By Jakaeden Frizzell, CPD Program Coordinator
COVID-19 has turned the world upside-down and you are being asked to work remotely. How will this affect your professional performance? The habits you develop in your new reality will drive productivity – or lack thereof. Despite the uncertainty ahead, this is an opportunity for change and we may as well use it for the better. Welcome to the blog series “Not Another Health & Wellness Resource”, where we will explore strategies for you to maintain or even boost your work productivity through healthy choices.
Although I currently work as CPD Coordinator at the Law Society, my educational and professional background is in high performance sport. In engaging with and working with lawyers, I have come to appreciate the similarities between high-performing athletes and high-performing professionals. The two groups share similar skills, such as diligence, time management, decision making, and drive. I have also noticed that many health and wellness resources created for professionals are written through either a preventative or a reactive lens; however, simply sharing information about a topic does not usually translate to changes in behaviour.
This blog series will not dive into practice management topics but will instead introduce health strategies that can boost your physical and mental health to increase focus, cognitive ability, motivation, and general well-being throughout your work day.
Before discussing specific performance management systems, let us consider how to launch these systems and turn them into daily habits. An important first step is to identify logistics that may impede behaviour change (“friction”). Below are two examples that identify friction to a change in behaviour and suggest a strategy to support incorporating that specific system into your work day.
Example 1: If one of your performance management systems is to drink a certain amount of water in a day, but you know that you have difficulty remembering either to drink from your water bottle or to refill it once it’s empty, then no amount of charting or tracking will help.
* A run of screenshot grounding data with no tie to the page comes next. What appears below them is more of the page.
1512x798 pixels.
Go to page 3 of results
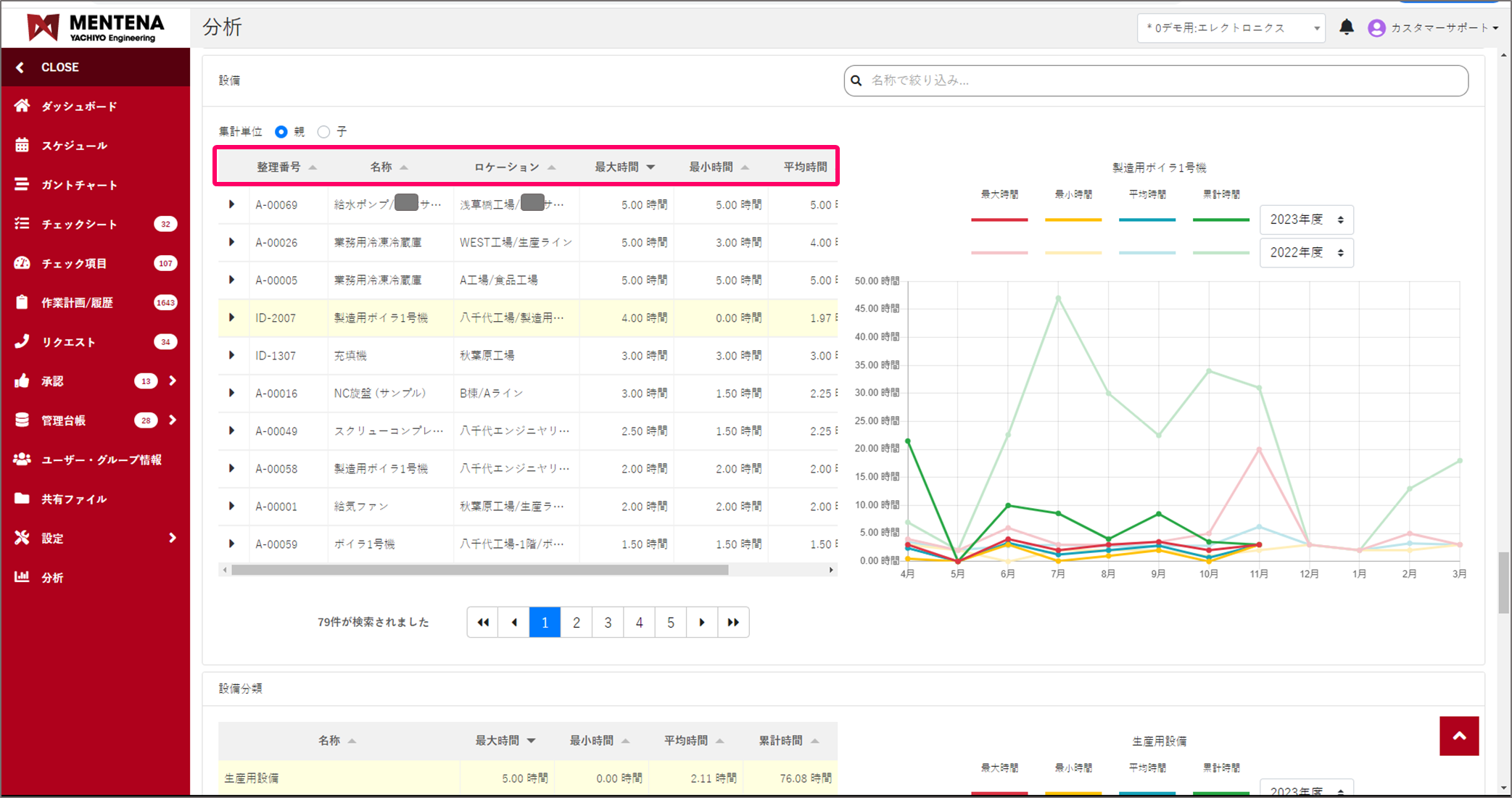[608, 622]
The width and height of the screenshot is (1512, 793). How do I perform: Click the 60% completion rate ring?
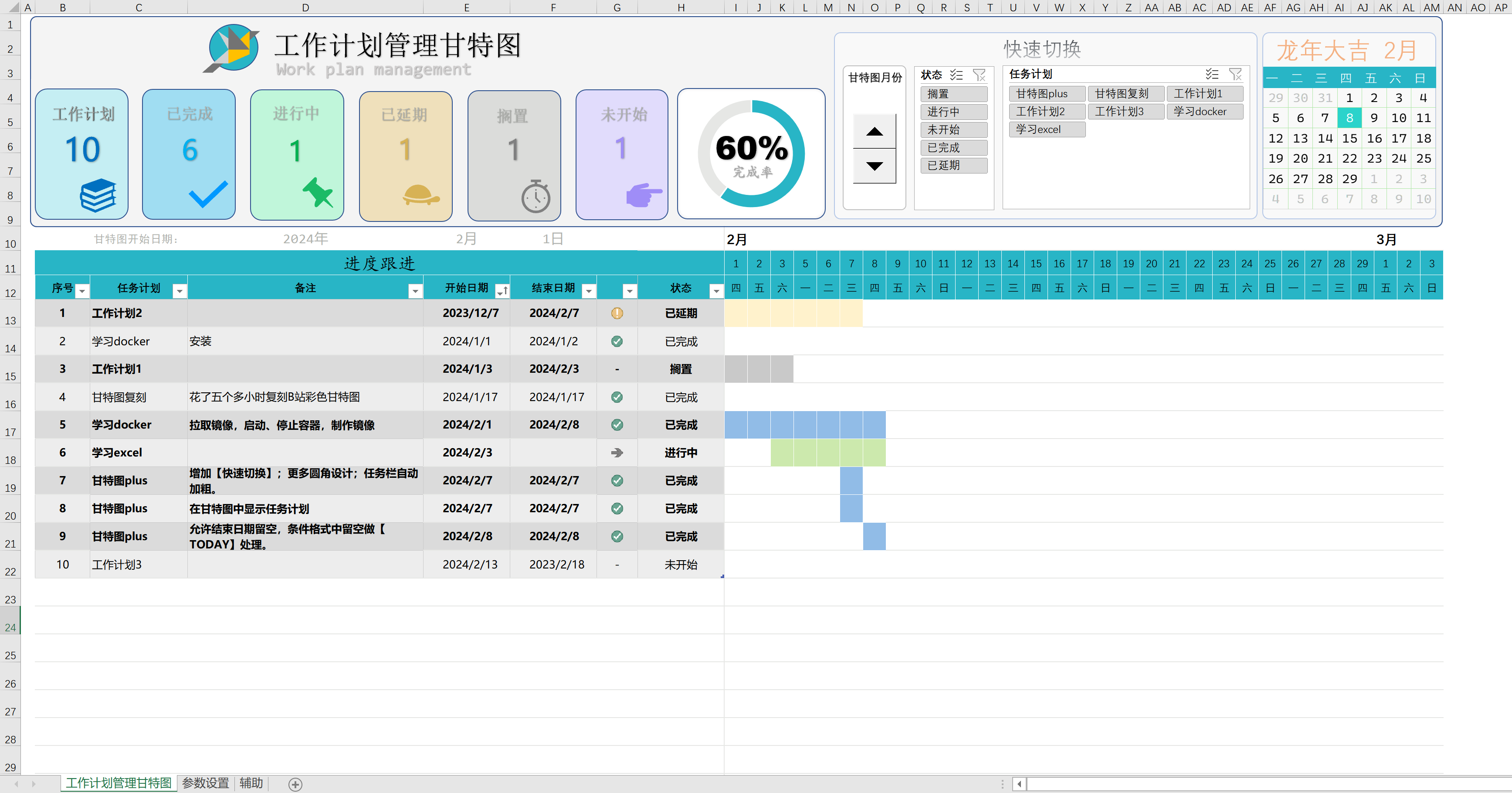click(x=751, y=153)
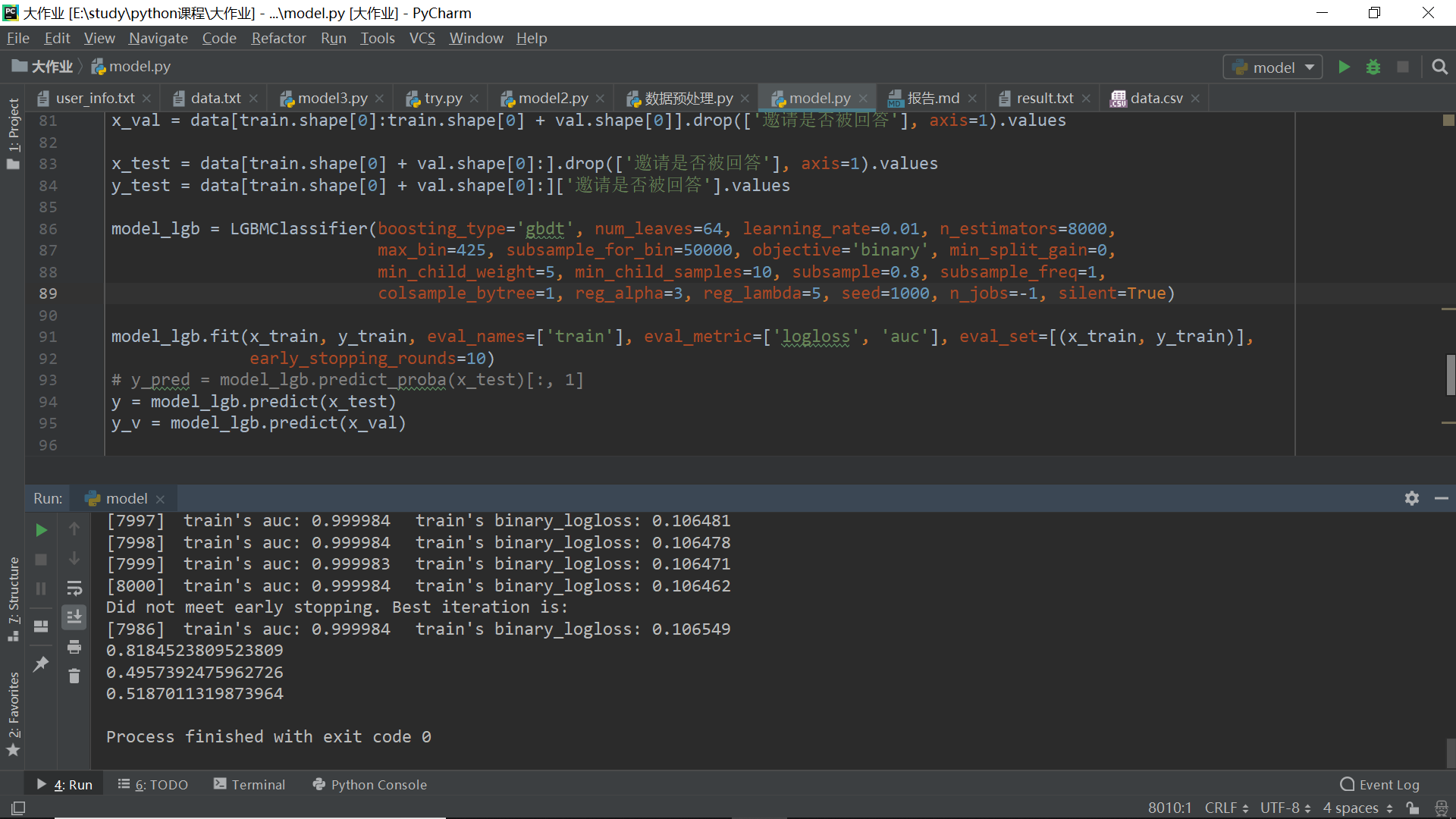
Task: Stop the running process
Action: (x=41, y=560)
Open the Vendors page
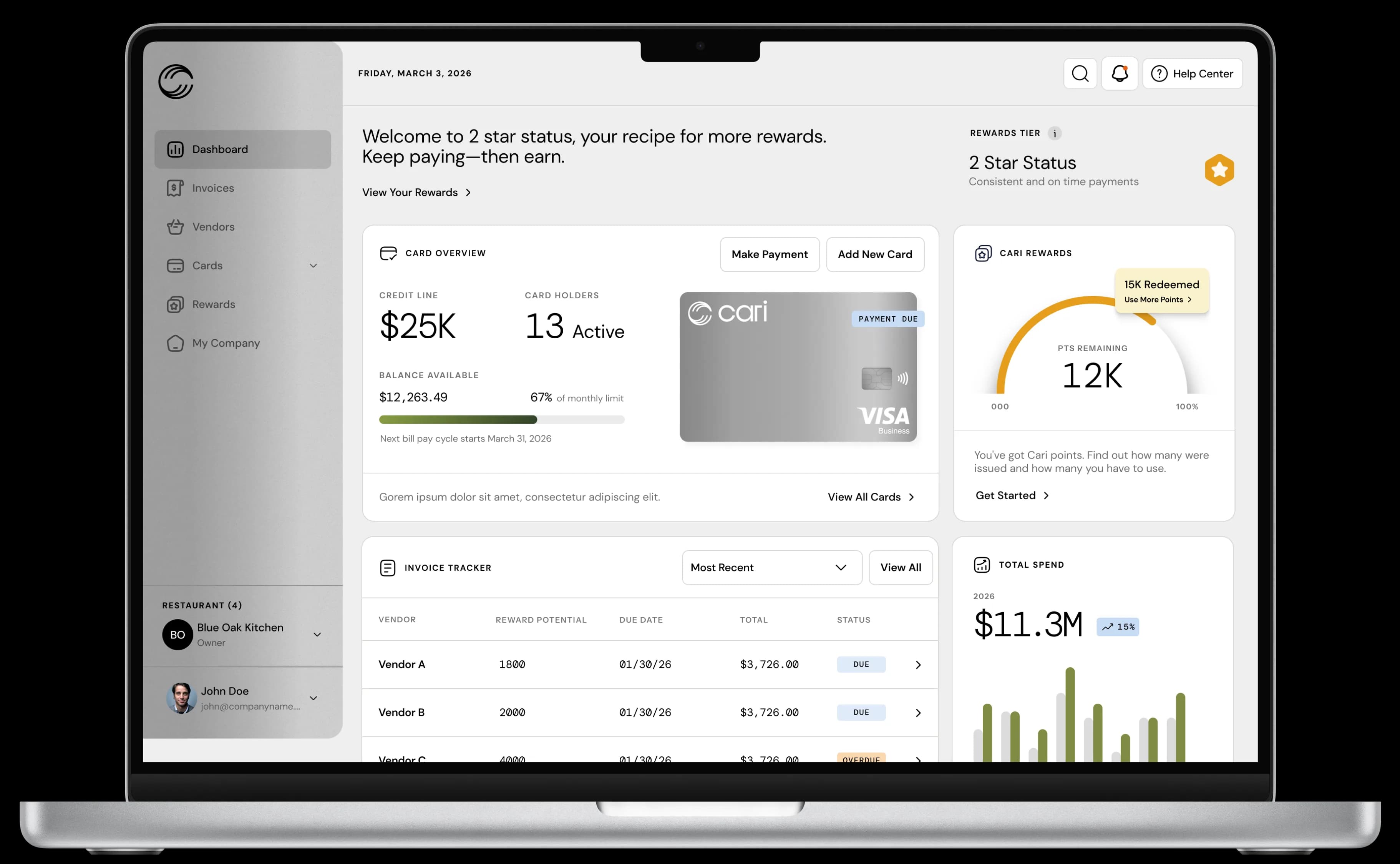1400x864 pixels. [213, 227]
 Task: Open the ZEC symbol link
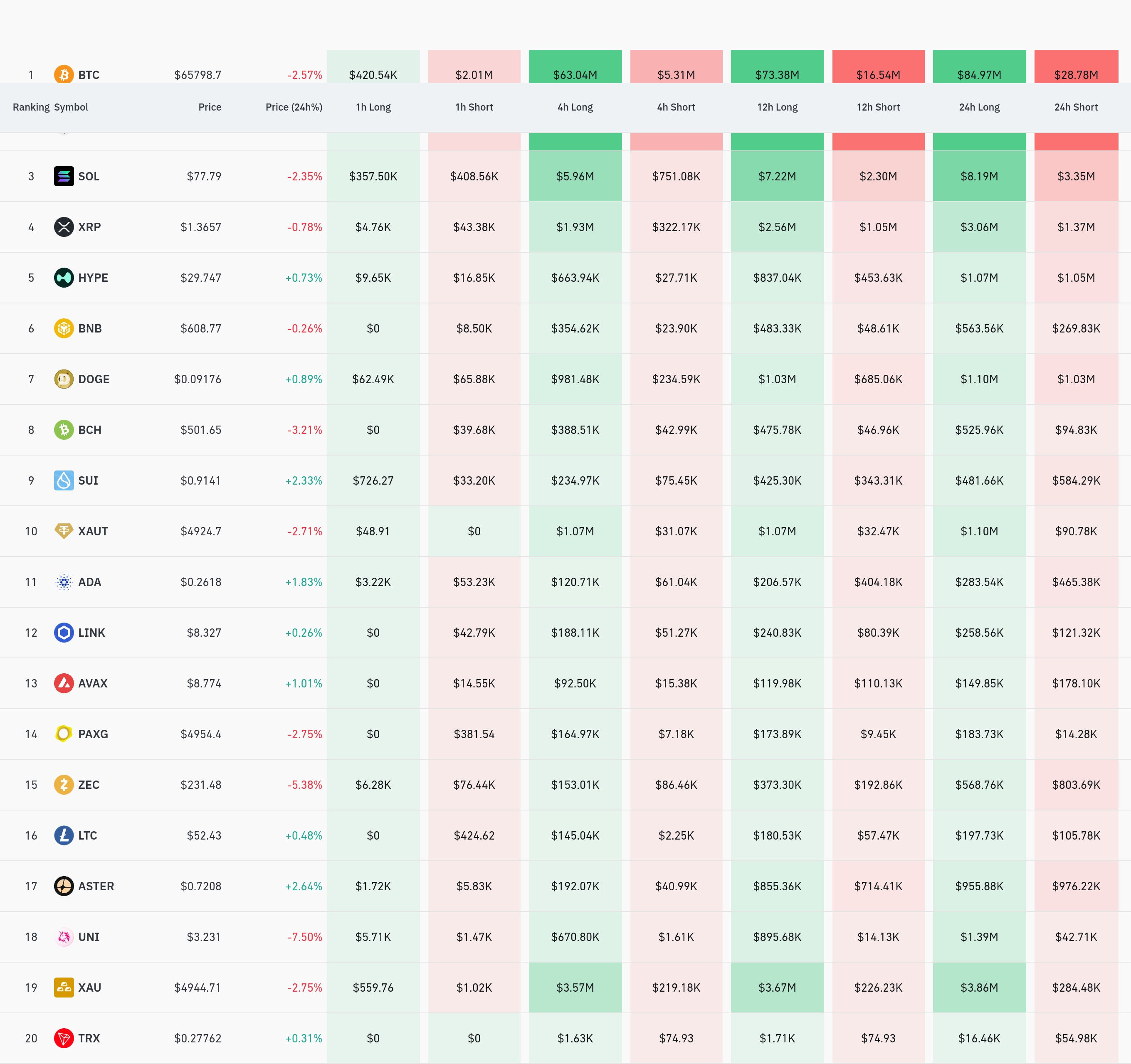(89, 785)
Consider instead filling up enough water bottles to reach your daily goal and putting them not just in plain view, but in your immediate line of vision.
Example 2: If one of your performance management systems is to eat healthy foods, but you love to snack on chips or chocolate bars during the day or before bed, then no amount of healthy breakfast smoothies and salad lunches will yield positive results. Consider instead switching out your snack food with a healthier option and pre-portioning it into containers.
In Example 1, we modified a stimulus to our behaviour to support our performance management system of drinking water. In Example 2, we modified a factor within our behaviour to support our performance management system of eating healthy foods. Both of these strategies promote a healthy behaviour change but are not the behaviour change in themselves. Life is built around learned behaviours that, with some foresight, can be hacked to help your systems succeed. Identifying friction to a behaviour change can be very helpful to forming habits and creating lasting behaviour change.
For more about friction to behavioural change, check out Dan Ariely’s Ted Talk “How To Change Your Behaviour for the Better” from December 2019.
Throughout this blog series we will discuss ways to introduce lifestyle choices at home that will help boost your performance as a professional. Performance management systems will be useless without the proper motivation to maintain them and it will be important to tackle these lifestyle changes in reasonable steps so as to create a strong foundation of habitual behaviours. High performers can continually improve and evaluate performance management systems through a growth mindset approach to behaviour. I encourage you to take this opportunity to plan out smart, manageable lifestyle changes that you can incorporate into your work day because, as has undoubtedly been shown through recent world events, changes are already afoot.
Jakaeden Frizzell is an MSc candidate in Sport Psychology and a Registered Coach with the Coaches Association of Canada.